12. Regarding the reliefs sought, this Court find as follows: -
(a) The Claimant is entitled to remuneration for the days worked in September 2014 and salary in lieu of notice for unfair termination.
(b) The agreement of employment signed by the parties on 25th November 2014 provided for house allowance at 20% of the normal working hours. It was anticipated that the Respondent fulfilled its part of the bargain and appears to have done so. The Claimant furnished no evidence that house allowance was not paid as per the agreement.
(c) Having found that the Claimant’s dismissal was unfair, and in consideration of the length of service, the Court is of the view that the equivalent of three (3) months’ salary will be fair.
(d) The claim for house allowance was unproven.
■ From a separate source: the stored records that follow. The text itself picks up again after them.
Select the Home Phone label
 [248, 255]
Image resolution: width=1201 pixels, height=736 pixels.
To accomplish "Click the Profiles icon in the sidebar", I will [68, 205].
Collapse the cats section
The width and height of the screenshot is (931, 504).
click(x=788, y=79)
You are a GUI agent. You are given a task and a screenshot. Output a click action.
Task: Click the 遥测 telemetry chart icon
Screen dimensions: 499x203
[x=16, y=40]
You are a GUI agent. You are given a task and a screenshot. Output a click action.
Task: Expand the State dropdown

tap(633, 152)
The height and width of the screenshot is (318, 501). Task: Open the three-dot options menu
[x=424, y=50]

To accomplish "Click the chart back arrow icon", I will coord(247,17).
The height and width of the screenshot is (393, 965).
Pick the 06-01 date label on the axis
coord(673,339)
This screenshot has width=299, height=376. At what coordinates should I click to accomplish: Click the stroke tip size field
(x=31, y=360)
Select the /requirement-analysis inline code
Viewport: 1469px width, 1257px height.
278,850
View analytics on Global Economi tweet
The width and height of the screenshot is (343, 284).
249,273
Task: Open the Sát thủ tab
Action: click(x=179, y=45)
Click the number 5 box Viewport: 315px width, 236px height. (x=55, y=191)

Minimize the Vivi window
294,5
13. The upshot is that the claim succeeds and the Claimant is awarded as follows: -
(i) Unpaid salary 1st – 23rd September 2014. ................................................. Kshs.21,538
(ii) Pay in lieu of notice
(based on highest salary earned).......................................................................Kshs.46,708
(iii) Compensation for unfair termination equivalent to three (3) months.....Kshs.140,124
Total Award...................................................................................................Kshs.208,370
The award is subject to statutory deductions.
(iv) Costs of the suit.
(v) Interest shall accrue at Court rates from date of judgment till payment in full.
14. It is so ordered.
DATED, SIGNED AND DELIVERED AT NAIROBI ON THIS 13TH DAY OF AUGUST 2021
DR. JACOB GAKERI
JUDGE
ORDER
In view of the declaration of measures restricting court operations due to the COVID-19 pandemic and in light of the directions issued by His Lordship, the Chief Justice on 15th March 2020 and subsequent directions of 21st April 2020 that judgments and rulings shall be delivered through video conferencing or via email. They have waived compliance with Order 21 Rule 1 of the Civil Procedure Rules, which requires that all judgments and rulings be pronounced in open court. In permitting this course, this court has been guided by Article 159(2)(d) of the Constitution which requires the court to eschew undue technicalities in delivering justice, the right of access to justice guaranteed to every person under Article 48 of the Constitution and the provisions of Section 1B of the Civil Procedure Act (Chapter 21 of the Laws of Kenya) which impose on this court the duty of the court, inter alia, to use suitable technology to enhance the overriding objective which is to facilitate just, expeditious, proportionate and affordable resolution of civil disputes.